33 papers, of which one was relevant to the search question.

Relevant Paper(s)

Author, date and country Patient group Study type (level of evidence) Outcomes Key results Study Weaknesses
Haque, Ikram U. & Zaritsky, Arno L.
March 2007
USA
Normal healthy children; data obtained from 1999-2000 National Health and Nutrition Examination Survey of >32,000 boys and >31,000 girls aged 1-17 years of age.Mathematical analysis of clinical database. Derivation of percentile values, stratified by height percentiles.
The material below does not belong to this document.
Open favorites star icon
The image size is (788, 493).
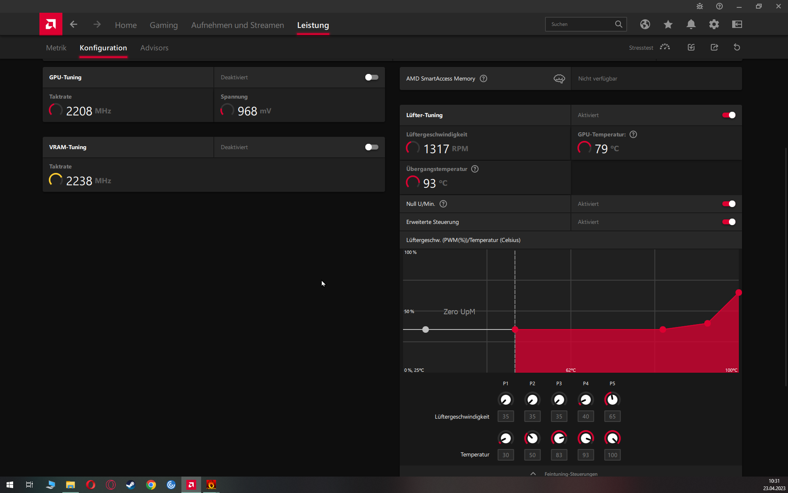(668, 24)
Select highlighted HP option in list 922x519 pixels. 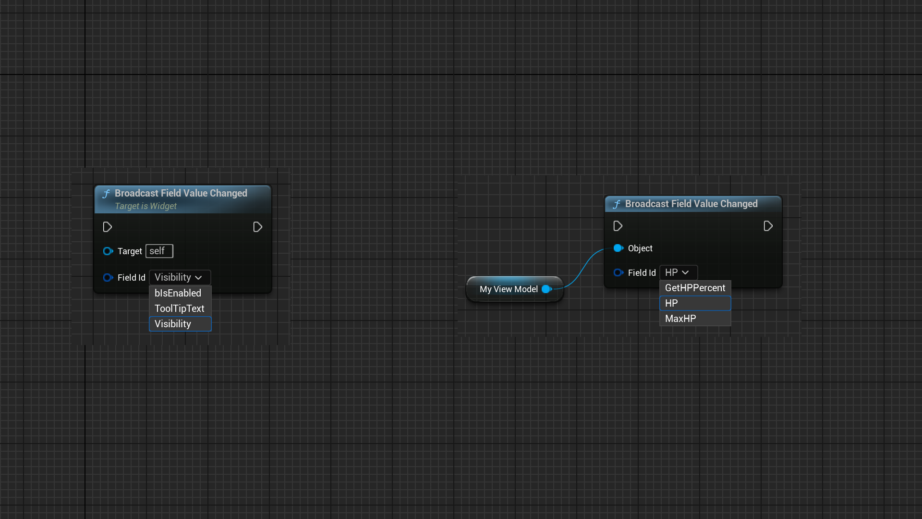pyautogui.click(x=695, y=303)
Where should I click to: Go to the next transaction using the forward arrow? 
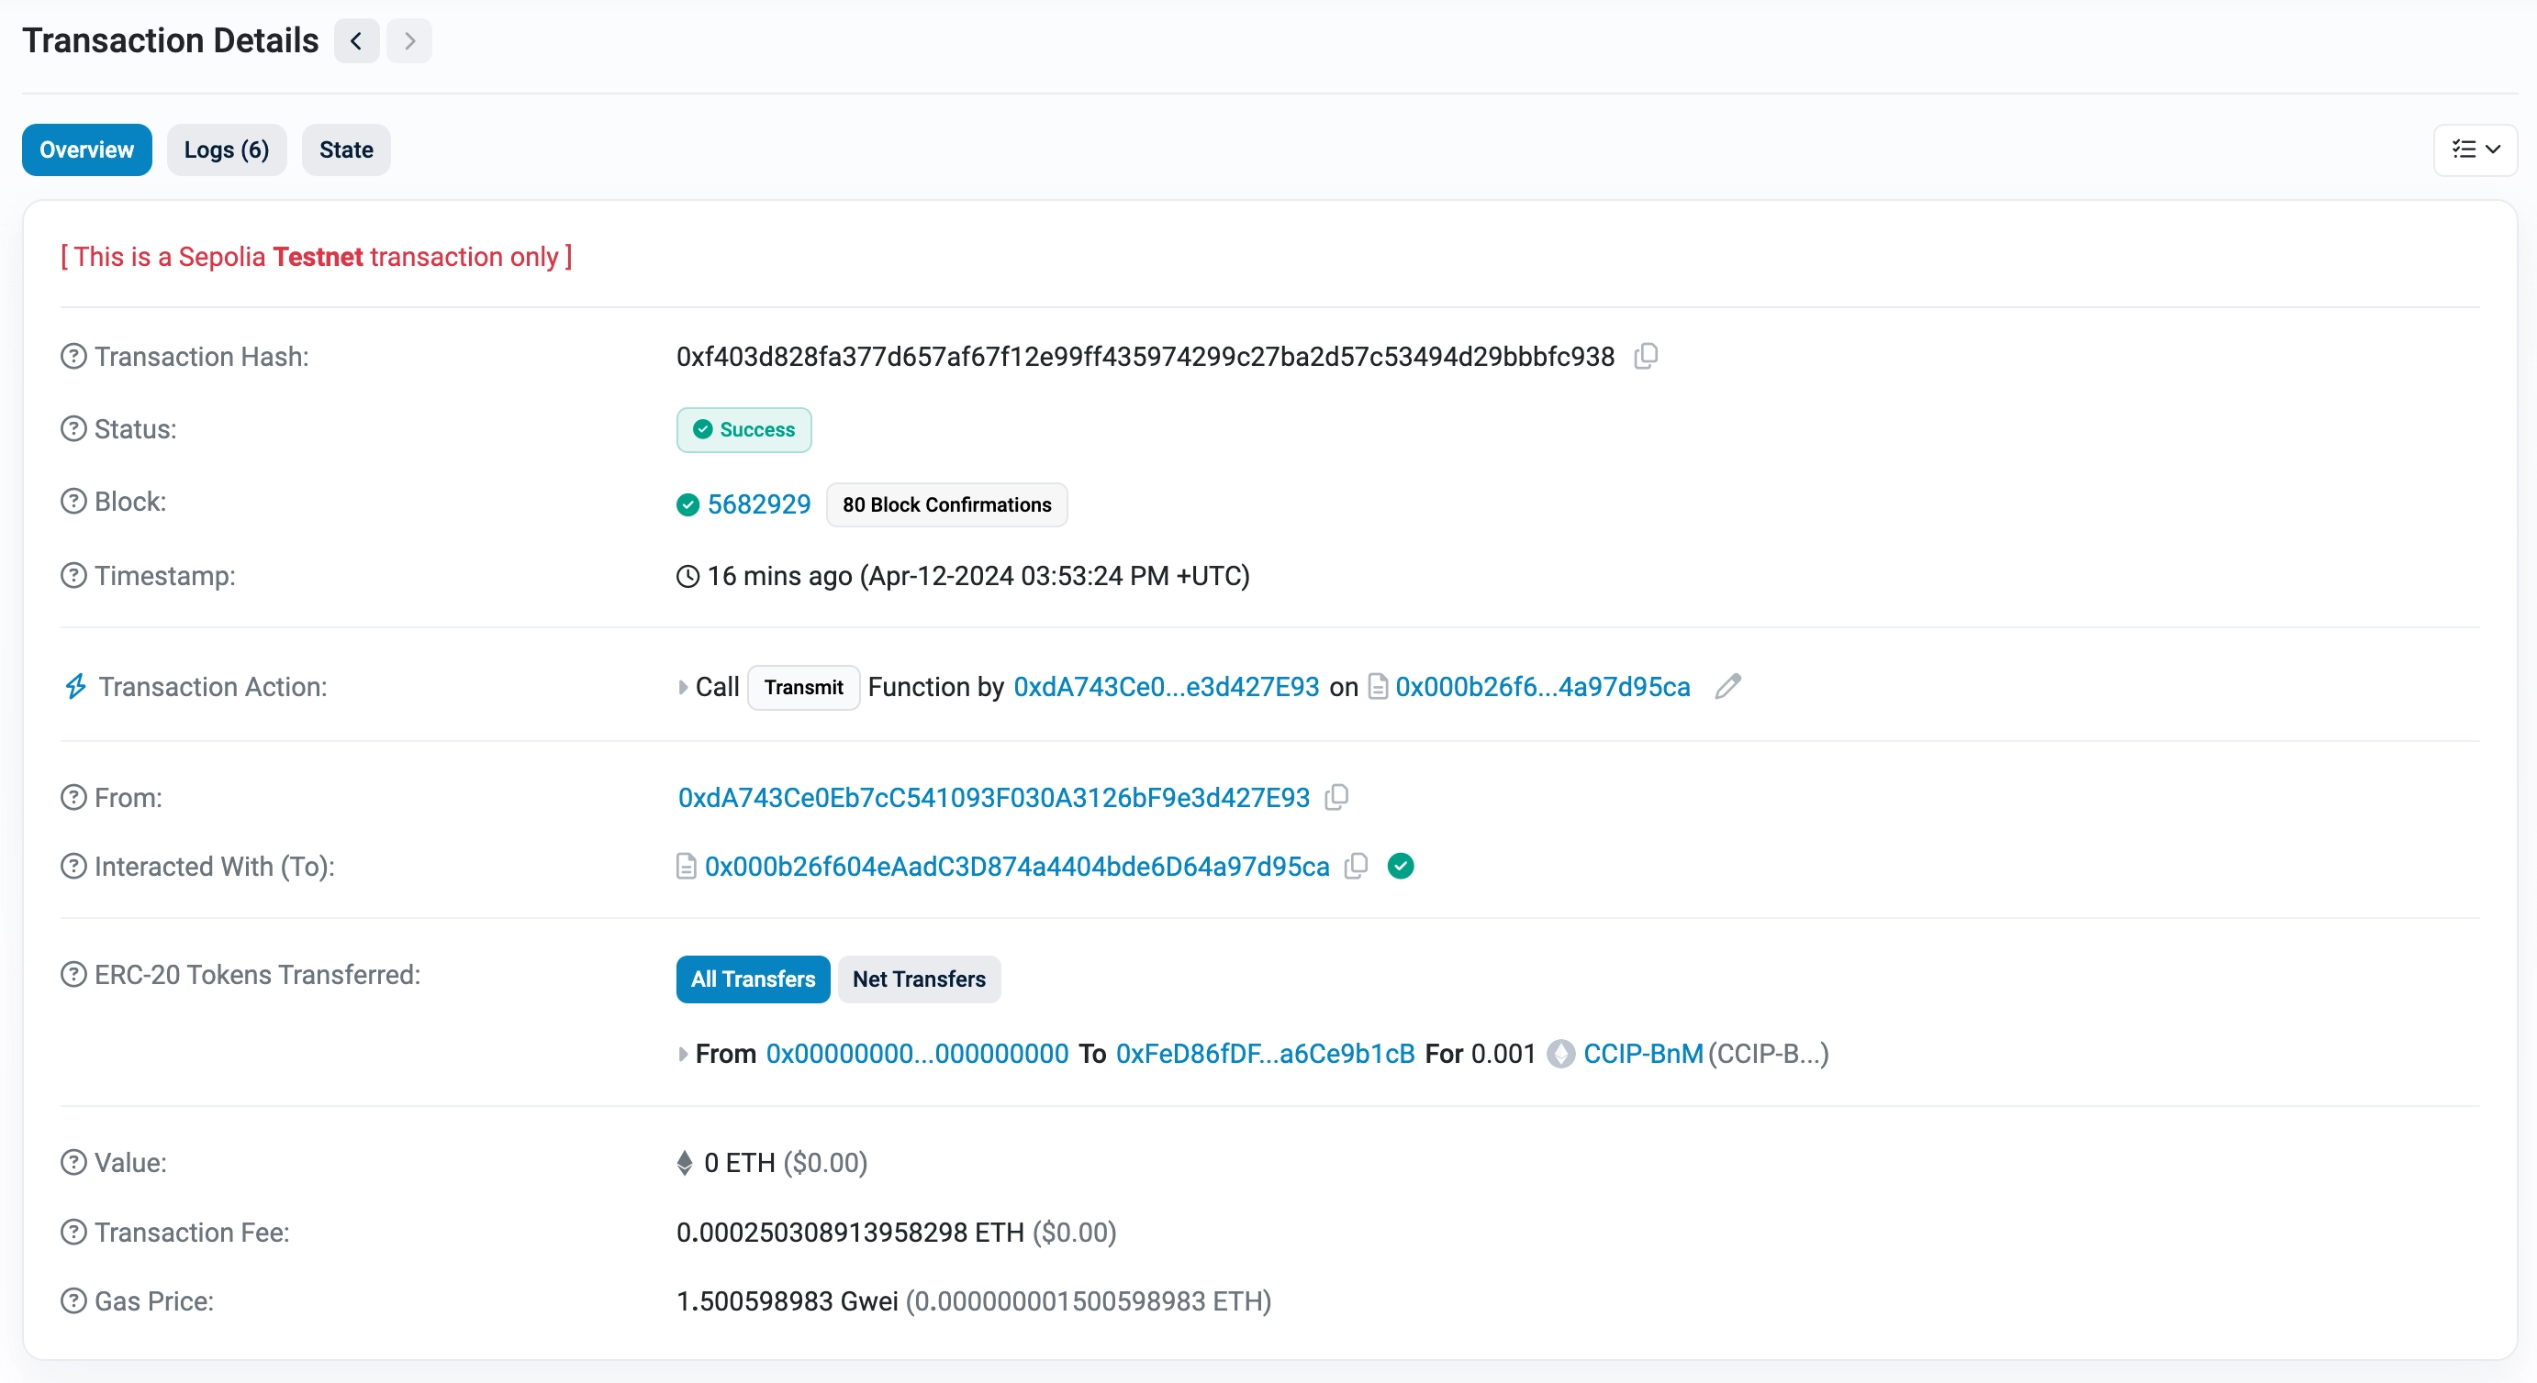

Linear regression analysis to create simple formulae for 5th percentile SBP and 5th and 50th perentile MAP for different age groups at the 50th height percentile.5th percentile SBP as representative of hypotension at 50th height percentile. 5th percentile & 50th percentile MAP at 50th height percentile for definition of hypotension and target for resuscitation .5th percentile SBP: (2 x age in years) + 65mmHg. 5th percentile MAP: (1.5 x age in years) + 40mmHg. 50th percentile MAP: (1.5 x age in years) + 55mmHg.Definition of hypotension as SBP below 5th percentile is not evidence-based. Considers normal values in healthy children as target end-point in resuscitation; in critically ill/injured children desired target is likely to be higher. Considerable difference within age groups by height percentile.

Comment(s)

Blood pressure alone cannot be used to assess the need for resuscitation. Formulae should be used as a guide to identify hypotension and it should be remembered that formulae are determined from reference tables of healthy children. Children with co-morbidities may have significantly different normal values. Children above 75th percentile or below 25th percentile in height may have a variation in SBP of 2mmHg for boys and 1.5mmHg for girls above or below values for children at the 50th height percentile.

Clinical Bottom Line

Hypotension as defined by systolic blood pressure in a child of average height can be estimated with the formula (2 x age in years) + 65mmHg and systolic blood pressure below this value should be considered carefully, however signs of end organ perfusion and thorough clinical assessment should be used in conjunction with measurement of blood pressure to determine those children in need of resuscitation.

References

  1. Haque, Ikram U.; Zaritsky, Arno L. Analysis of the evidence for the lower limit of systolic and mean arterial pressure in children. Pediatric Critical Care Medicine March 2007; 8(2):138-144.